The likelihood of enteric pathogen transmission from household pets may be low compared to an encounter with farm animals or wildlife; however, the higher frequency of pet contact (David et al., 2014) would suggest this is an important exposure. Expert discussion highlighted the need to consider the relative extent to which frequent pet contact contributes to human enteric illness compared to low frequency exposure to farm animals and wildlife, and the relative risks, identified as a current knowledge gap in Canada. A limitation of these estimates is evident for animal contact transmission rotavirus, for which group discussion suggested zoonotic transmission was unlikely, yet animal contact transmission estimates have been produced (Table 3). This highlights the need to consider attribution estimates carefully in context of both the number of respondents and uncertainty as demonstrated by CrI width. A low response rate in this study is an indicator of a lack of knowledge for the specific pathogen and transmission route.
Study limitations
The limitations of this study are described in more detail in Butler et al. (2015). The study's greatest limitation is the low response rate, resulting in small panel sizes for some pathogen/product combinations. Wide confidence intervals for estimates of certain pathogens and transmission routes reflect uncertainty that arises from lack of knowledge and data, highlighting areas for future research. Recall bias related to large-scale or notable outbreaks that have occurred in Canada or globally could have skewed the expert estimates to reflect high impact, low likelihood events. This study lacks the ability to differentiate between risks from imported and domestic food exposures.

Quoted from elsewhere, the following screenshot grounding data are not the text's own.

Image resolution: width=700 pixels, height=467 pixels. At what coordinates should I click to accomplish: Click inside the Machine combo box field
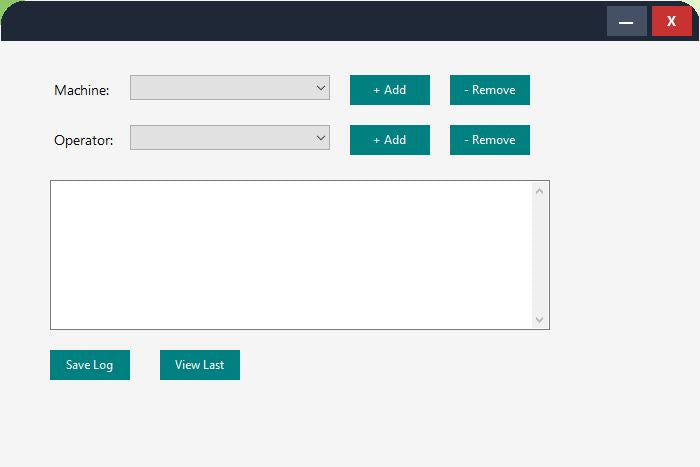(x=220, y=88)
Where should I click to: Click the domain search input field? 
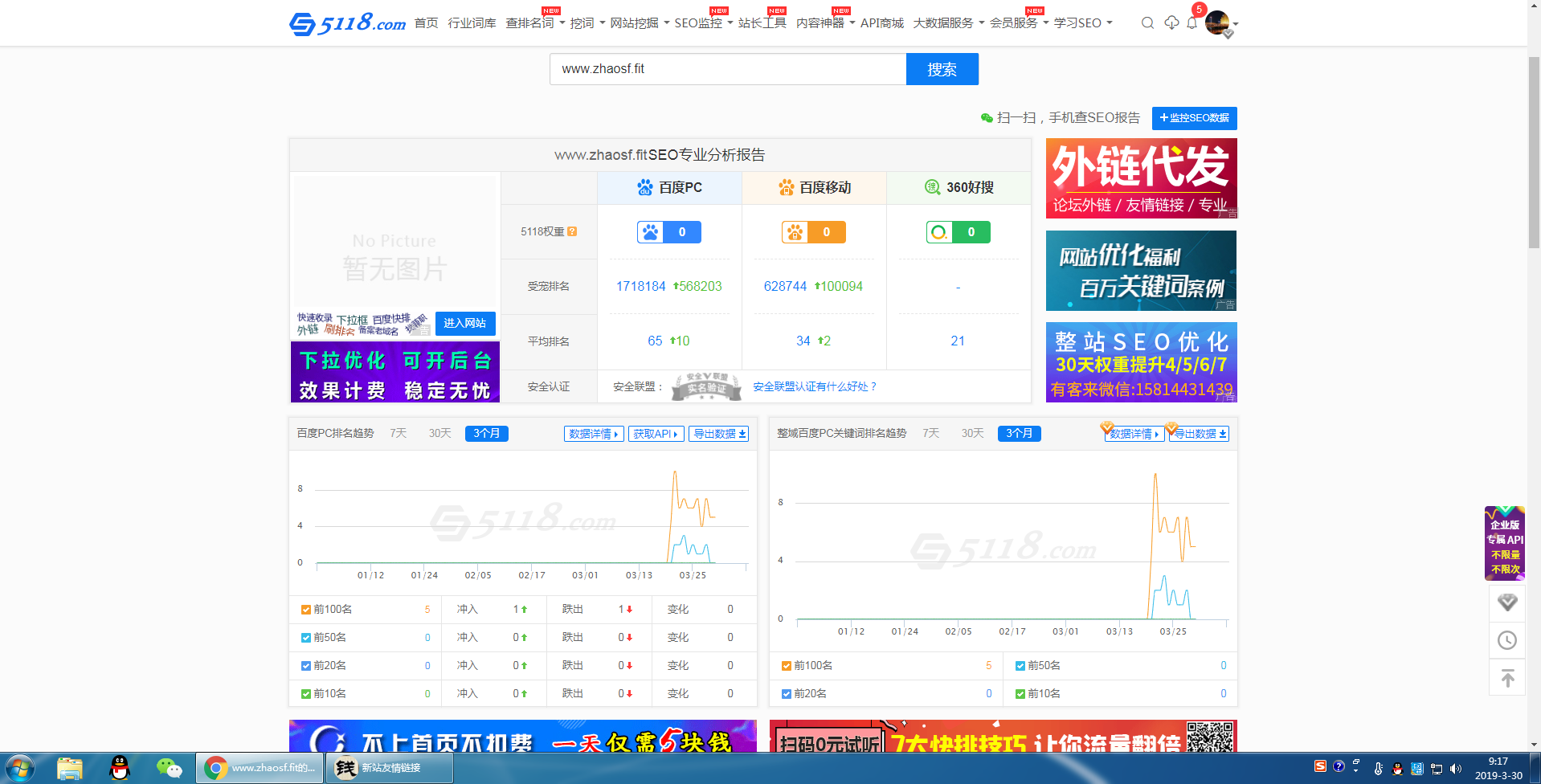727,69
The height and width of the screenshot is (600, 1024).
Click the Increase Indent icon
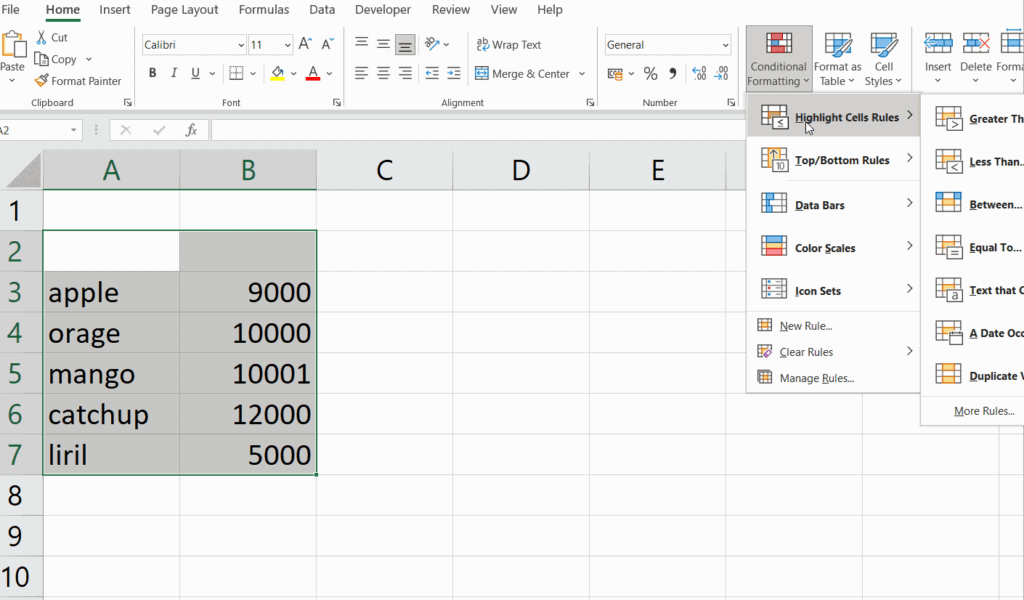click(x=454, y=73)
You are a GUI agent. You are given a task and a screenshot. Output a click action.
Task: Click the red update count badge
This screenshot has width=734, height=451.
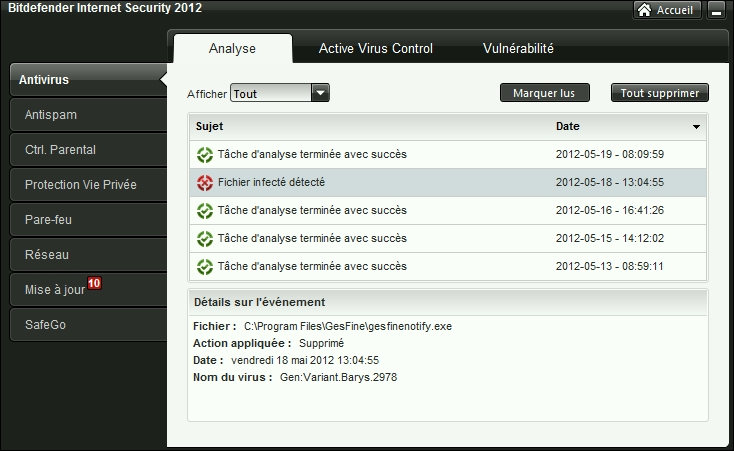tap(94, 284)
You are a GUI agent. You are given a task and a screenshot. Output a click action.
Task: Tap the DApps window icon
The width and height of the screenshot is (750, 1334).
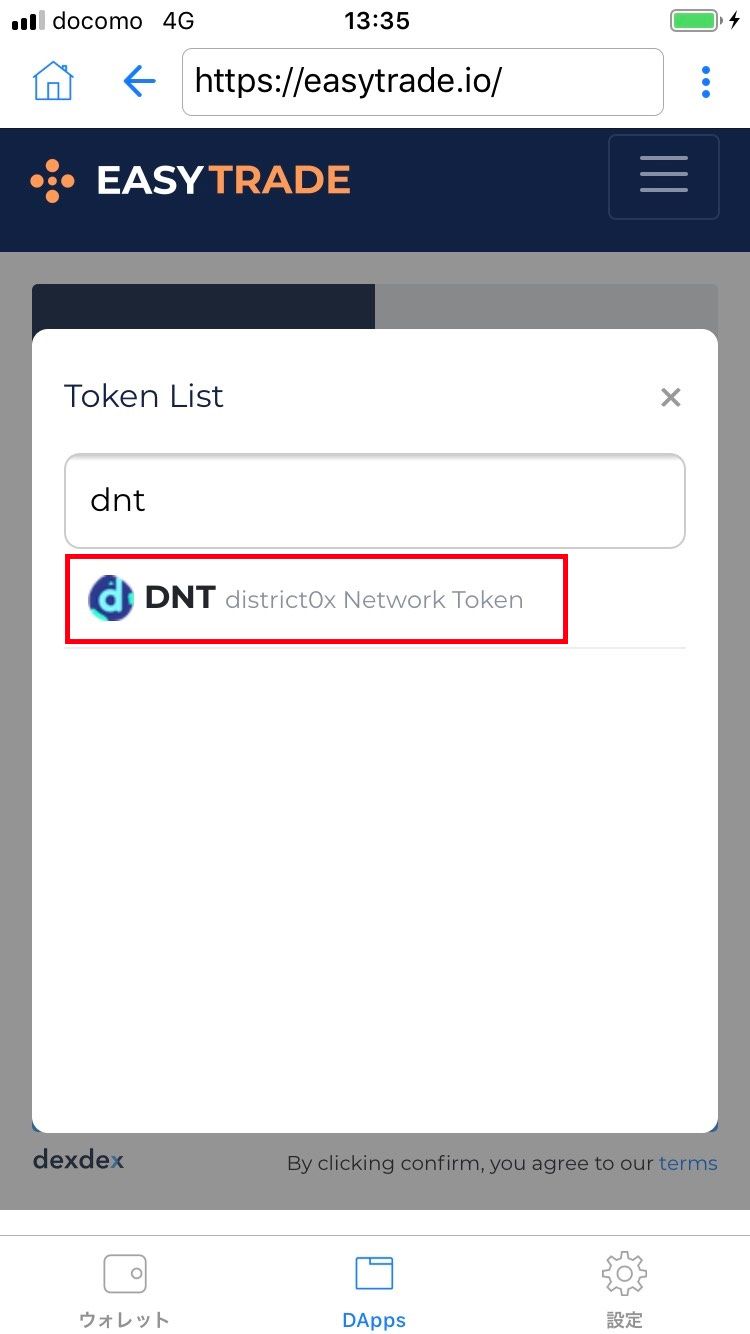(x=374, y=1274)
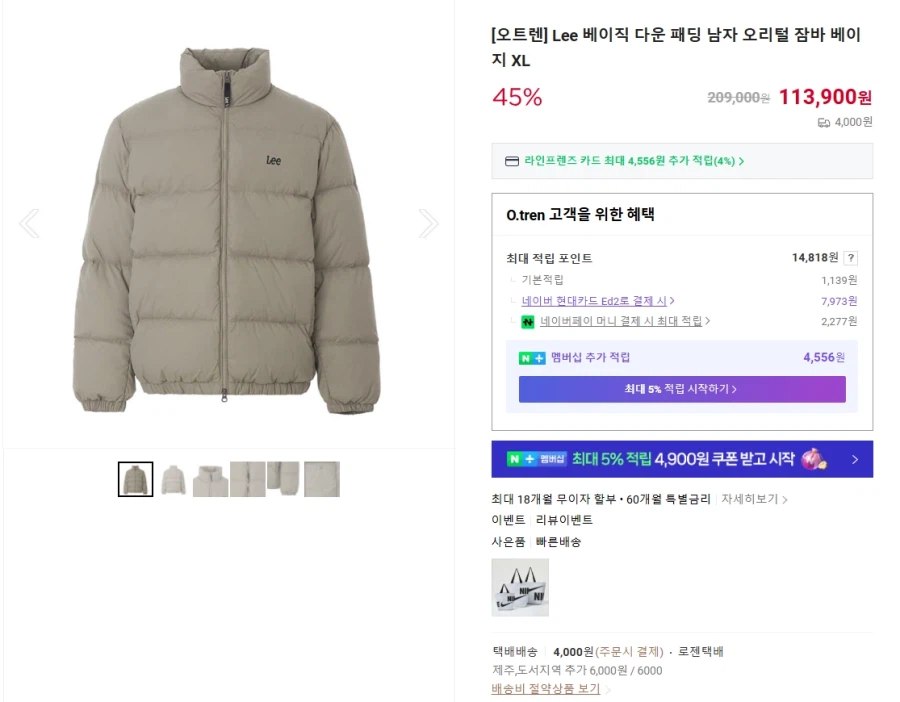The width and height of the screenshot is (900, 702).
Task: Click the card icon beside 라인프렌즈 카드
Action: point(510,161)
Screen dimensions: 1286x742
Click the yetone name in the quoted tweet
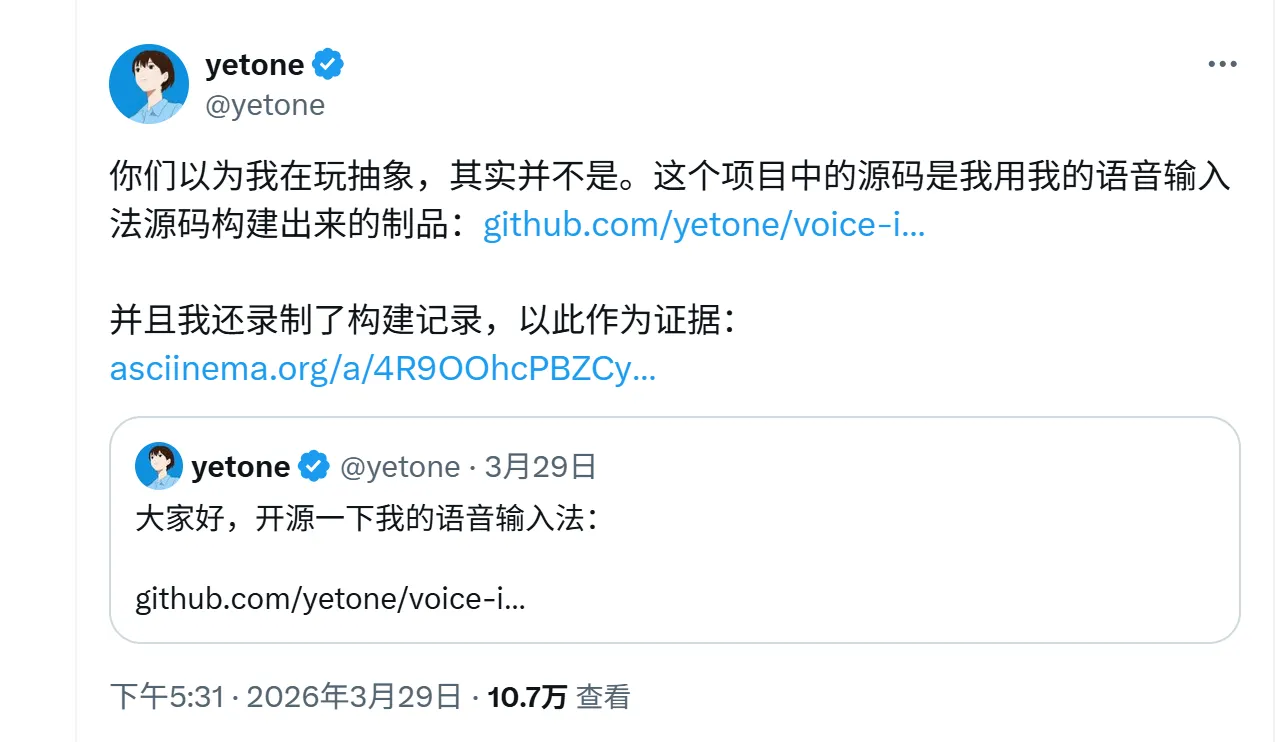(240, 467)
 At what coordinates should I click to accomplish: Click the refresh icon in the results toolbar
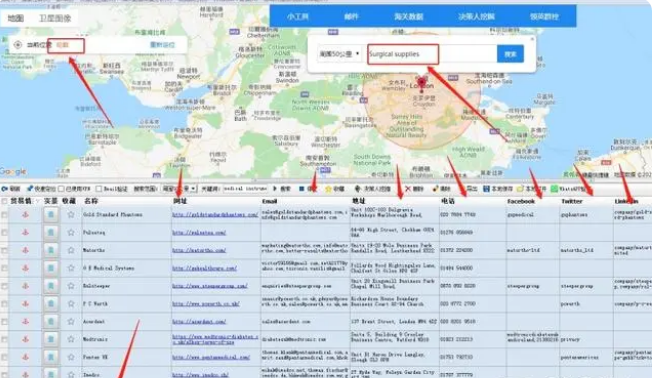pyautogui.click(x=5, y=189)
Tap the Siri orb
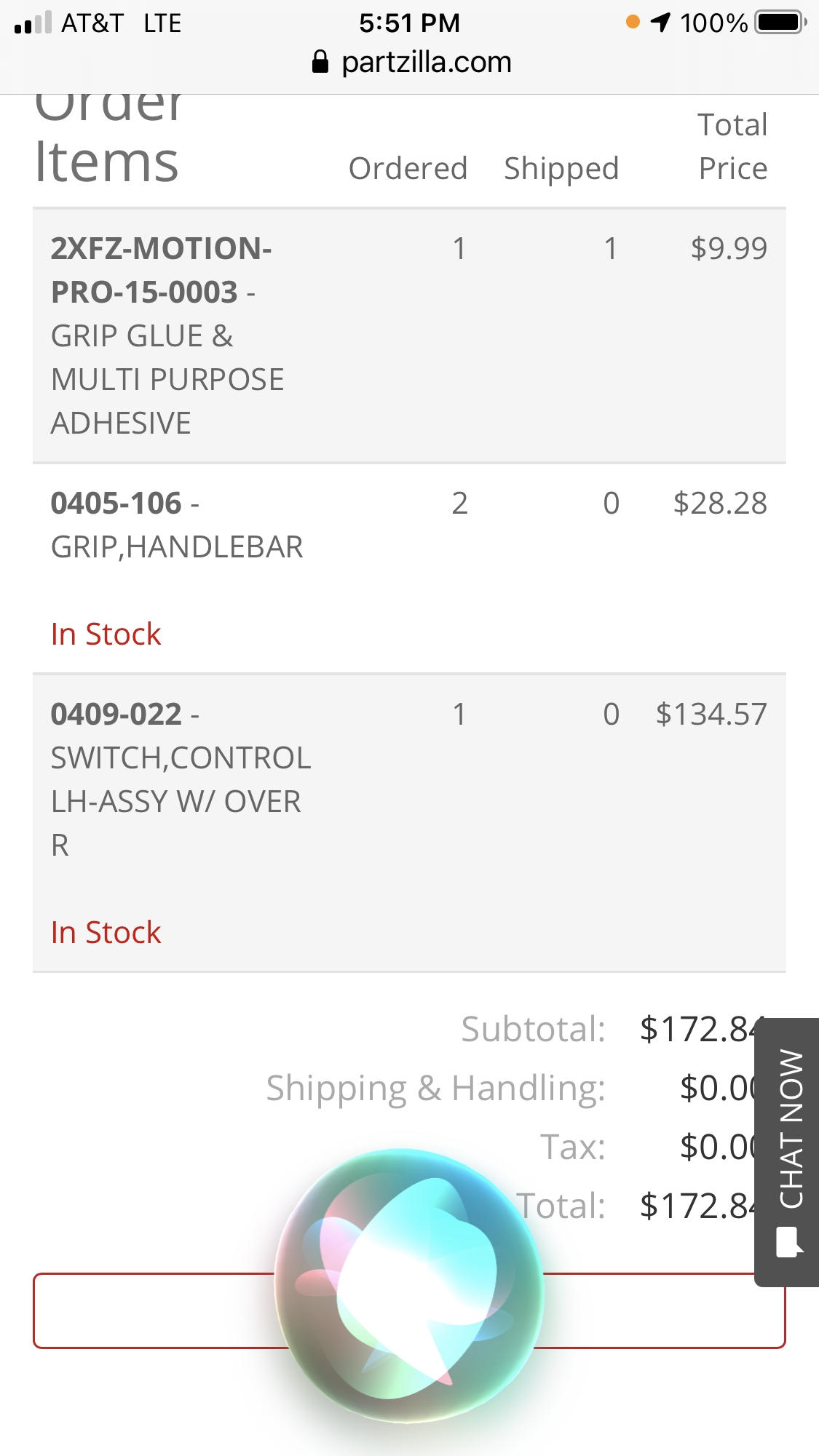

This study does not characterize variations in exposure between the local and national level. It can be conceptually difficult to balance the role of local or geographically specific exposure while producing nationally representative estimates, which contributes to the range of uncertainty presented for each estimate. This limits our ability to differentiate between the variability and uncertainty that influences the widths of the credible intervals presented herein.
Conclusions
Expert elicitation is a useful tool for answering difficult questions where data are unavailable or expensive to obtain. This study explored the source attribution of 15 of 28 enteric pathogens at a previously unexplored level of detail for subcategories of foodborne, waterborne, and animal contact transmission. These results highlight the importance of raw produce, recreational water, and farm animal contact in transmission of enteric diseases as well as the complexity of transmission. While gaps in our understanding of source attribution remain, highlighting areas for future research, this study helps to improve our understanding of the role of food commodities and other sources in the transmission of enteric illness in Canada.
Footnotes
Acknowledgments
The researchers would like to thank all of the participating experts for their participation and engagement with this elicitation project. This research has been conducted under a National Sciences and Engineering Research Council postdoctoral research fellowship held by Ainslie Butler, working with the Centre for Food-borne, Environmental, and Zoonotic Infectious Diseases and FoodNet Canada (formerly C-Enternet) with the Public Health Agency of Canada.
Disclosure Statement
No competing financial interests exist.